= Beginning of Section =
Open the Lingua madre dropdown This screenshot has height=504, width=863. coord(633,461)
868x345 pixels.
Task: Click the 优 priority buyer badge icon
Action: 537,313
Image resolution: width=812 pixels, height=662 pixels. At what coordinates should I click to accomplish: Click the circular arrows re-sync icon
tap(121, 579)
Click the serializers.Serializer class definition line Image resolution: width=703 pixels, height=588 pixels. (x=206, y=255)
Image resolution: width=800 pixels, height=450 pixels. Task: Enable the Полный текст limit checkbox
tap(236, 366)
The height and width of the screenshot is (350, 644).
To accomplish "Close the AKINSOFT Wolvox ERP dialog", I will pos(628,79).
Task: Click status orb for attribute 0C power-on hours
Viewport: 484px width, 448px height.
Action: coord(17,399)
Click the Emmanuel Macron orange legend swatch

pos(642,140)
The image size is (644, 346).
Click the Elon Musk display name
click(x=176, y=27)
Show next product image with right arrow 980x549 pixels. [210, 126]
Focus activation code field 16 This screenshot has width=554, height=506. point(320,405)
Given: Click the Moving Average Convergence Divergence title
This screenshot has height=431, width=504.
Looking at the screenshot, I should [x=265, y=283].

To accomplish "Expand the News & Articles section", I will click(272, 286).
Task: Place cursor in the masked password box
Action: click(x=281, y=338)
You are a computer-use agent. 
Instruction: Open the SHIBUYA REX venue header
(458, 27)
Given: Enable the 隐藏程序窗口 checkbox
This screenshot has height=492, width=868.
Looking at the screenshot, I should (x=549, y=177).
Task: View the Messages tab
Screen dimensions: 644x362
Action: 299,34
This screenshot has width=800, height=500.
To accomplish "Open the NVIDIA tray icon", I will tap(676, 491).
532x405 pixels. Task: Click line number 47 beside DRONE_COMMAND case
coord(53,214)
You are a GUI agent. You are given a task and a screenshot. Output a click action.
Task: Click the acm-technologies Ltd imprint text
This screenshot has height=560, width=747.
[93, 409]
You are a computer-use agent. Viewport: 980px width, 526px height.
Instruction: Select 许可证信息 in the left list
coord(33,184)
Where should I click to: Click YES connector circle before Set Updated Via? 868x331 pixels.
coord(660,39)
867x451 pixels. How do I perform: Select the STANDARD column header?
= End of Section =
→ YOUR TASK
Repeat the material above in its entirety, exactly.

→ ANSWER TO THE EXERCISE
Open the Lingua madre dropdown This screenshot has height=504, width=863. coord(633,461)
868x345 pixels.
Task: Click the 优 priority buyer badge icon
Action: 537,313
Image resolution: width=812 pixels, height=662 pixels. At what coordinates should I click to accomplish: Click the circular arrows re-sync icon
tap(121, 579)
Click the serializers.Serializer class definition line Image resolution: width=703 pixels, height=588 pixels. (x=206, y=255)
Image resolution: width=800 pixels, height=450 pixels. Task: Enable the Полный текст limit checkbox
tap(236, 366)
The height and width of the screenshot is (350, 644).
To accomplish "Close the AKINSOFT Wolvox ERP dialog", I will pos(628,79).
Task: Click status orb for attribute 0C power-on hours
Viewport: 484px width, 448px height.
Action: coord(17,399)
Click the Emmanuel Macron orange legend swatch

pos(642,140)
The image size is (644, 346).
Click the Elon Musk display name
click(x=176, y=27)
Show next product image with right arrow 980x549 pixels. [210, 126]
Focus activation code field 16 This screenshot has width=554, height=506. point(320,405)
Given: Click the Moving Average Convergence Divergence title
This screenshot has height=431, width=504.
Looking at the screenshot, I should [x=265, y=283].

To accomplish "Expand the News & Articles section", I will click(272, 286).
Task: Place cursor in the masked password box
Action: click(x=281, y=338)
You are a computer-use agent. 
Instruction: Open the SHIBUYA REX venue header
(458, 27)
Given: Enable the 隐藏程序窗口 checkbox
This screenshot has height=492, width=868.
Looking at the screenshot, I should (x=549, y=177).
Task: View the Messages tab
Screen dimensions: 644x362
Action: 299,34
This screenshot has width=800, height=500.
To accomplish "Open the NVIDIA tray icon", I will tap(676, 491).
532x405 pixels. Task: Click line number 47 beside DRONE_COMMAND case
coord(53,214)
You are a GUI agent. You are given a task and a screenshot. Output a click action.
Task: Click the acm-technologies Ltd imprint text
This screenshot has height=560, width=747.
[93, 409]
You are a computer-use agent. Viewport: 980px width, 526px height.
Instruction: Select 许可证信息 in the left list
coord(33,184)
Where should I click to: Click YES connector circle before Set Updated Via? 868x331 pixels.
coord(660,39)
867x451 pixels. How do I perform: Select the STANDARD column header?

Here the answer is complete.